Well, it’s been a week, so hopefully you’re not still weary of hearing about Samuel Pepys and excrement, because today is the highly exciting 363rd anniversary of Sammy visiting his cellar only to find himself standing in his next-door neighbour’s shite.
The note at the bottom of the page of that edition of the diaries (University of California Press, 1970) explains:
In other words, Mr Turner had a privy in his house which emptied into his cellar, and either his cellar was quite small or he hadn’t had it emptied for so long that it was brimming with shit — so much so that some had escaped into Samuel Pepys’ cellar.
Five days later, Samuel records that “This night the vault at the end of the cellar was emptied”, which must have been a great relief to all concerned.
On a… related note, if you should ever need to book a function room at New College, Oxford, you can book the Long Room. It’s quite a decent size; room for a grand piano. It does possess a slightly… subterranean air, though, does it not?

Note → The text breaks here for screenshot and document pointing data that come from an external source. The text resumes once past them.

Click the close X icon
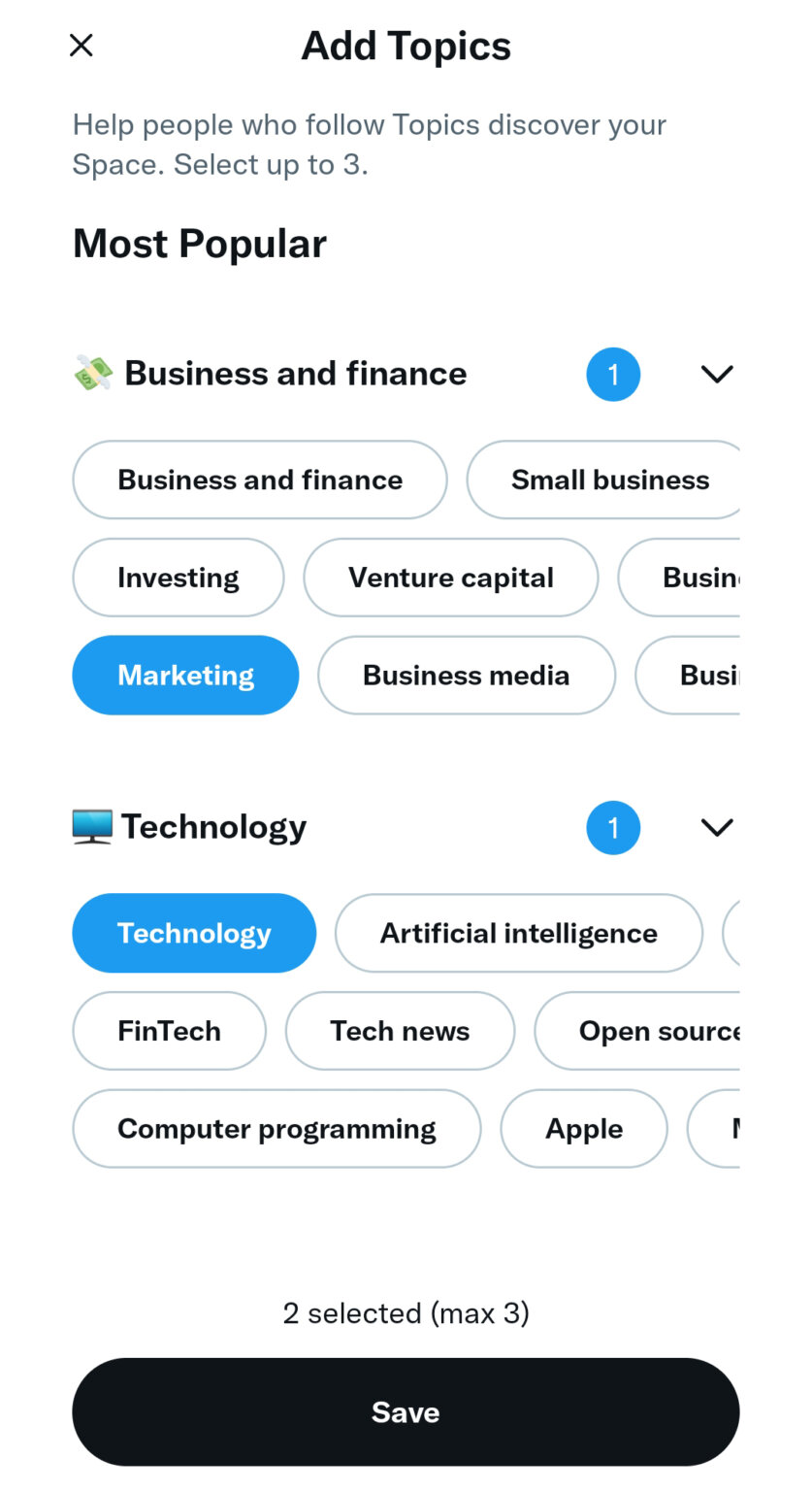Viewport: 812px width, 1491px height. [x=81, y=45]
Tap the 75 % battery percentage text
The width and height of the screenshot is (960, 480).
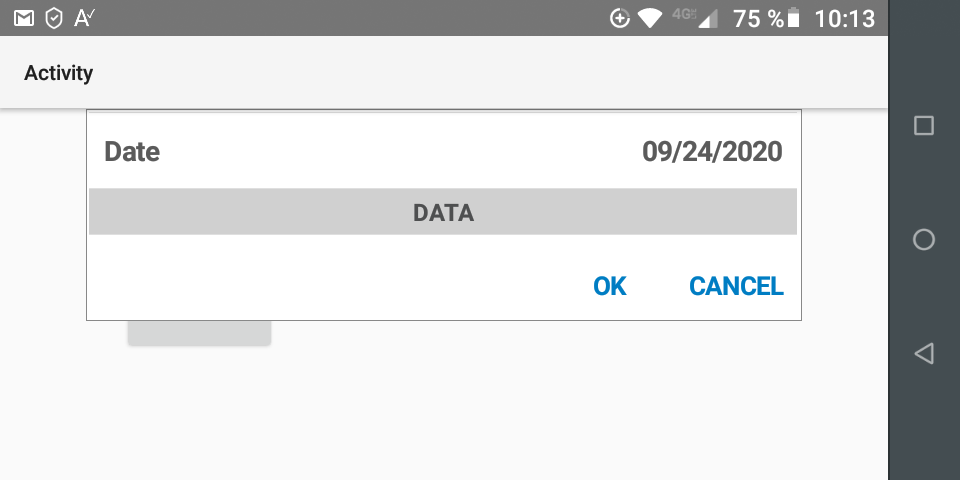click(x=758, y=18)
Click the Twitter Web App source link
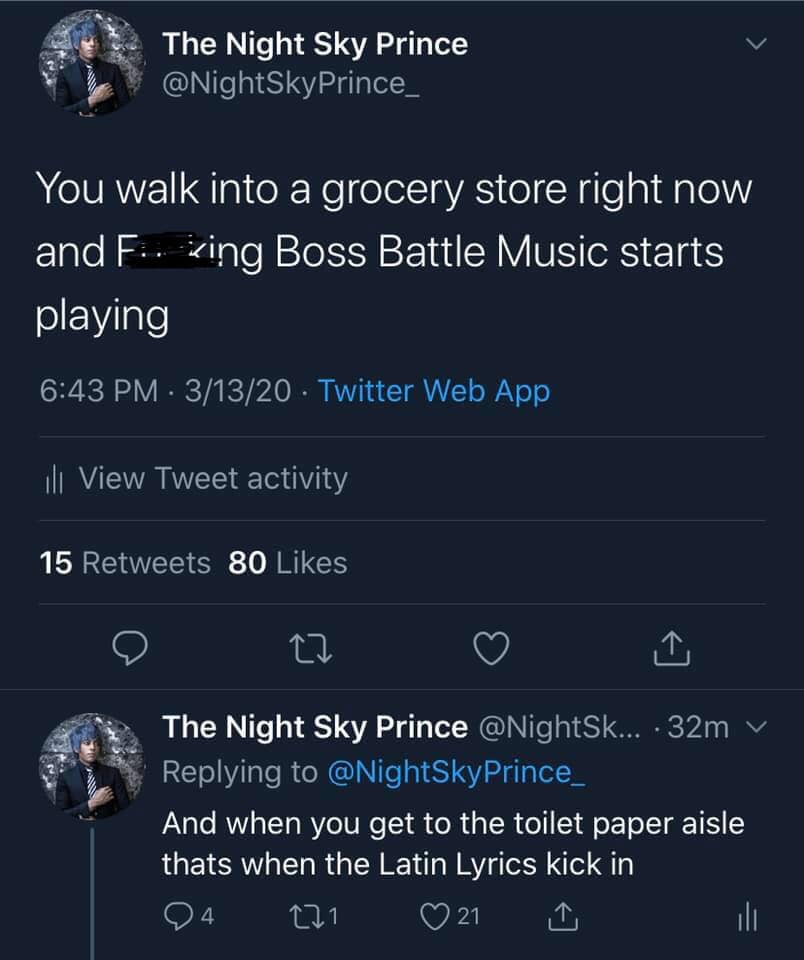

This building, you see, housed New College’s latrines. That is, they were on the storey above. The Long Room, directly below the latrines, gradually, and for many hundreds of years, filled up. Mollie Harris, author of the fine tome, Cotswold Privies, explains:
The ancient universities had some of the same problems. At New College, Oxford, the detached mediaeval building which housed the latrines still survives. Robert Plot mentioned the Long Room in his book, The Natural History of Oxfordshire, of 1677: ‘I hoped it not improper to mention a structure called The Long House. I could not but note it as a stupendous piece of building, it being large and deep that it has never been emptied since the foundation of the college, which is about 300 years since, nor is it likely to want it.’
In fact the fifteenth-century Compustus Rolls do record the occasion of cleaning out of the Long Room in 1485.
There, that’s a thing you know now (unless you did before). Either way, you really are most welcome.